白封筒の落とし穴|安い封筒は中身が透ける
ここが、封筒の色に関する記事でほとんど触れられていない実務上の問題です。白を選んだ人が次に直面するのが「透け」です。
100円ショップなどで売られている薄手の白封筒は、光にかざさなくても中身の輪郭が見えることがあります。履歴書には氏名・住所・生年月日・顔写真という個人情報が集中しており、それが封筒越しに読める状態で郵送されるのは望ましくありません。皮肉なことに、透けにくさという一点では茶封筒のほうが優れています。
透けを防ぐ3つの方法
- 二重封筒(内側に紙が貼られたタイプ)を選ぶ:最も確実。文具店で「二重」「内貼り」と表記されています
- クリアファイルに入れる:透け対策と折れ防止を同時に解決できます
- 添え状を一番上に重ねる:文字の少ない添え状が目隠しになります
3つのうちどれか1つで足りますが、クリアファイルは折れ防止も兼ねるため最も費用対効果が高い方法です。無色透明のものを1枚用意してください。

色と一緒に確認したい封筒選びの条件
サイズは角形2号か角形A4号
| 封筒 | サイズ | 特徴 |
|---|---|---|
| 角形2号(角2) | 240×332mm | A4にゆとりがあり、クリアファイルごと入る。迷ったらこちら |
| 角形A4号(角A4) | 228×312mm | A4がぴったり収まる。書類が数枚だけのとき向き |
履歴書に加えて職務経歴書や添え状を同封し、さらにクリアファイルを使うことを考えると、ゆとりのある角形2号が扱いやすくなります。どちらもA4を折らずに入れられるサイズです。
履歴書に付属している封筒は使わない
市販の履歴書に付いてくる封筒は、多くが長形サイズです。A4の履歴書を三つ折りにしなければ入りません。折られた書類は開いたときに折り目が立ち、コピーやスキャンをすると影が出ます。付属の封筒は使わず、角形2号を別に用意してください。
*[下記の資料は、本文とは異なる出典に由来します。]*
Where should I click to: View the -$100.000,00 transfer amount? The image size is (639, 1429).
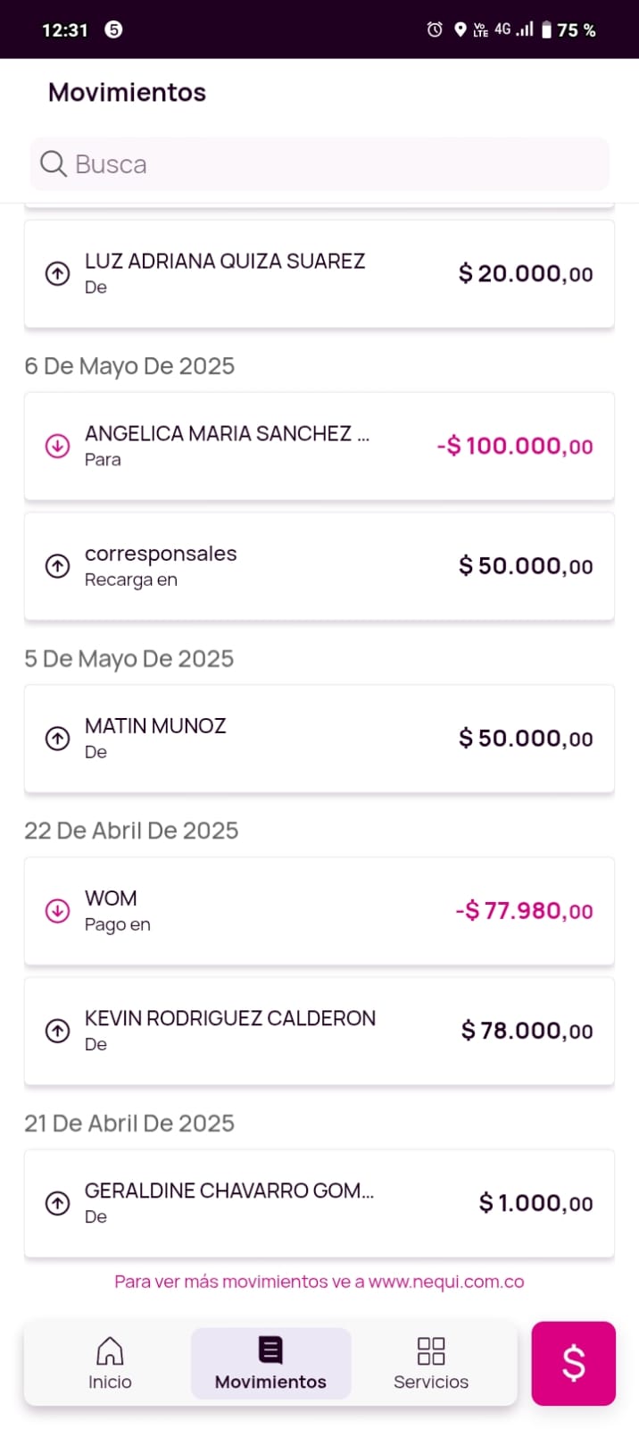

新卒の応募でも同じで、新卒用の履歴書テンプレートで作成した書類も折らずに送るのが基本です。
封筒の色で失敗する人によくあるNG例
良い例
白・無地・角形2号の二重封筒を用意し、添え状・履歴書・職務経歴書の順に重ねて無色透明のクリアファイルに入れる。表面に赤字で「履歴書在中」と記載し、窓口で重さを量って料金を確認してから差し出す。
NG例
茶封筒に赤字で「履歴書在中」と書いて投函する。赤い文字が茶色の地に沈んで読み取りにくく、請求書などの事務郵便に紛れて開封が遅れます。茶封筒を使うこと自体は問題ありませんが、この組み合わせだけは避けてください。
NG例
色にこだわって白封筒を選んだものの、薄手のため住所と顔写真が透けて見える状態で郵送する。色は正解でも、個人情報の扱いという点では茶封筒より劣る結果になります。
「履歴書在中」の書き方と郵送料金の目安
封筒の色を決めたら、残る作業は表書きと料金の確認です。「履歴書在中」は封筒表面の左下に赤で書き、定規を使って赤枠で囲みます。手書きに自信がなければ市販のスタンプでも構いません。
| 区分 | 料金 | 備考 |
|---|---|---|
| 定形外・規格内(50gまで) | 140円 | 履歴書のみなど軽い場合 |
| 定形外・規格内(100gまで) | 180円 | 応募書類一式はおおむねこの範囲 |
| 速達(250gまで) | +300円 | 締切が迫っている場合に追加 |
出典:日本郵便「国内の料金表」(2024年10月改定後の料金)
角形2号は長辺34cm・短辺25cm・厚さ3cm以内に収まるため「規格内」で送れます。切手を自分で貼って投函すると料金不足で戻ってくる可能性があるため、郵便局の窓口で重さを量ってもらうのが確実です。料金不足で企業に届くと受取人に不足分が請求されるため、この確認だけは省略しないでください。


まとめ
- 履歴書の封筒は白の角形2号が基本。迷ったらこれを選べば減点されません
- 無地の茶封筒でも不採用にはなりません。ただし郵送時は赤字の「履歴書在中」が沈むため白が有利です
- 手渡し・アルバイトの応募なら茶封筒でも実害はほぼありません
- 白封筒は透けることがあるため、二重封筒かクリアファイルで個人情報を隠します
- 採用担当者が見ているのは色ではなく、期限・折れの有無・在中の記載です
封筒の色で悩む時間は、書類の中身を1行見直す時間に充てたほうが結果につながります。厚生労働省の規格に沿った履歴書テンプレートで中身を整えてから、白い封筒に入れて投函してください。
履歴書の封筒の色に関するよくある質問
- 茶封筒で履歴書を送ってしまいました。落ちますか?
-
封筒が茶色だったという理由だけで不採用になることはありません。無地でシワや汚れがなければ問題ないと考えて差し支えありません。送り直す必要もなく、同じ書類が2通届くほうがかえって混乱を招きます。
- 白と茶色で、どちらが良い印象になりますか?
-
白のほうが有利ですが、理由は印象ではなく実務面です。赤字の「履歴書在中」が読みやすく、社内の事務郵便に紛れにくいため、確実に開封されます。白にしたから加点されるわけではありません。
- 水色やグレーの封筒でも大丈夫ですか?
-
淡い色で無地であれば決定的な問題にはなりませんが、積極的に選ぶ理由もありません。白か茶が手に入る状況であれば、そちらを選んでください。柄入りや濃い色の封筒は避けます。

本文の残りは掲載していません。